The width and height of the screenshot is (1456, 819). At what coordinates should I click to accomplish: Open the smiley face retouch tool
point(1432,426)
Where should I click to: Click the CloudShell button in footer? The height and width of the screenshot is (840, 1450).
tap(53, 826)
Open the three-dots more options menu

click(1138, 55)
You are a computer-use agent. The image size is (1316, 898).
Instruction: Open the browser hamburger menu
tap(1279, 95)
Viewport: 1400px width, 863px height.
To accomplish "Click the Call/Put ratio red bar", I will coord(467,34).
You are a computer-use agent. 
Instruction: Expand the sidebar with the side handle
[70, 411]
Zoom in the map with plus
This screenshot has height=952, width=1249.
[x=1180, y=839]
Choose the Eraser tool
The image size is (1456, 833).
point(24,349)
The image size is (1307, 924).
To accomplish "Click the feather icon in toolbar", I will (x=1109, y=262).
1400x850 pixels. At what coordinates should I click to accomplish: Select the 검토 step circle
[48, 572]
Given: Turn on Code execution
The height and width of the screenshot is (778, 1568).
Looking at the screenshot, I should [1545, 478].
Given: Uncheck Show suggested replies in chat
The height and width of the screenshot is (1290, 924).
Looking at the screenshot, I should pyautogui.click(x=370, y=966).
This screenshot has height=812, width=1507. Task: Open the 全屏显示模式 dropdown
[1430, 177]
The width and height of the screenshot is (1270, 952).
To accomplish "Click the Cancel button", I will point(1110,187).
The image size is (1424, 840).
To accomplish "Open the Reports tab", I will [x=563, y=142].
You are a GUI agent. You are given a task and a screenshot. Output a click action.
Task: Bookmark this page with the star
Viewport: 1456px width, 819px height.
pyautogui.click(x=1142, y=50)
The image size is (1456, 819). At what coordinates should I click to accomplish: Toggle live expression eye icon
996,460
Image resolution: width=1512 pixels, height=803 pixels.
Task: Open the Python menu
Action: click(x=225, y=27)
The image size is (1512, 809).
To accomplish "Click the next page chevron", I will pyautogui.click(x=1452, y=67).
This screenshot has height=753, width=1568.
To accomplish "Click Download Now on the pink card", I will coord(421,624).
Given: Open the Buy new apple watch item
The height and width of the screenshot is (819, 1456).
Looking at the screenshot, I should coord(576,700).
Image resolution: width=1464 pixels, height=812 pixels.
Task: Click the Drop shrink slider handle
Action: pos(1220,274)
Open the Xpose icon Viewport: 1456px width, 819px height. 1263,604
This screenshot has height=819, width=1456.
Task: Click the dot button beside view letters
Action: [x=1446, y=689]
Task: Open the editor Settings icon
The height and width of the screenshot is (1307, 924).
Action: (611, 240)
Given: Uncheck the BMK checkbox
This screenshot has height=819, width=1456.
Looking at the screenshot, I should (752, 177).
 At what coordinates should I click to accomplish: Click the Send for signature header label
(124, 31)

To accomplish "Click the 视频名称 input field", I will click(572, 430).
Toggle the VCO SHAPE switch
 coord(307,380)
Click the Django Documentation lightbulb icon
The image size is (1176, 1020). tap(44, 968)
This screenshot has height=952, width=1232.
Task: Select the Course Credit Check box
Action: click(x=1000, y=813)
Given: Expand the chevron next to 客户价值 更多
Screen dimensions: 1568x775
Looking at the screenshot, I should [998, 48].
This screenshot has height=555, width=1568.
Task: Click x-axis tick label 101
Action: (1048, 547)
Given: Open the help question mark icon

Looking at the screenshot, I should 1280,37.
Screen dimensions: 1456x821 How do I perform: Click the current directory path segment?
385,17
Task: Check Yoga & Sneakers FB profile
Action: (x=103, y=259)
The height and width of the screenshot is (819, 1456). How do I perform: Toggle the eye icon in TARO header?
━━━━━━━━━━━━━━━━━━━━━━━━━━━━━━
◆ **What the task requires**: Copy out precisely the lines from the line with "Given: Uncheck Show suggested replies in chat" to the line with "The image size is (1512, 809)." in the material above, including those two lines and omitting all the rest.

◆ **Task result**:
Given: Uncheck Show suggested replies in chat
The height and width of the screenshot is (1290, 924).
Looking at the screenshot, I should pyautogui.click(x=370, y=966).
This screenshot has height=812, width=1507. Task: Open the 全屏显示模式 dropdown
[1430, 177]
The width and height of the screenshot is (1270, 952).
To accomplish "Click the Cancel button", I will point(1110,187).
The image size is (1424, 840).
To accomplish "Open the Reports tab", I will [x=563, y=142].
You are a GUI agent. You are given a task and a screenshot. Output a click action.
Task: Bookmark this page with the star
Viewport: 1456px width, 819px height.
pyautogui.click(x=1142, y=50)
The image size is (1456, 819). At what coordinates should I click to accomplish: Toggle live expression eye icon
996,460
Image resolution: width=1512 pixels, height=803 pixels.
Task: Open the Python menu
Action: click(x=225, y=27)
The image size is (1512, 809).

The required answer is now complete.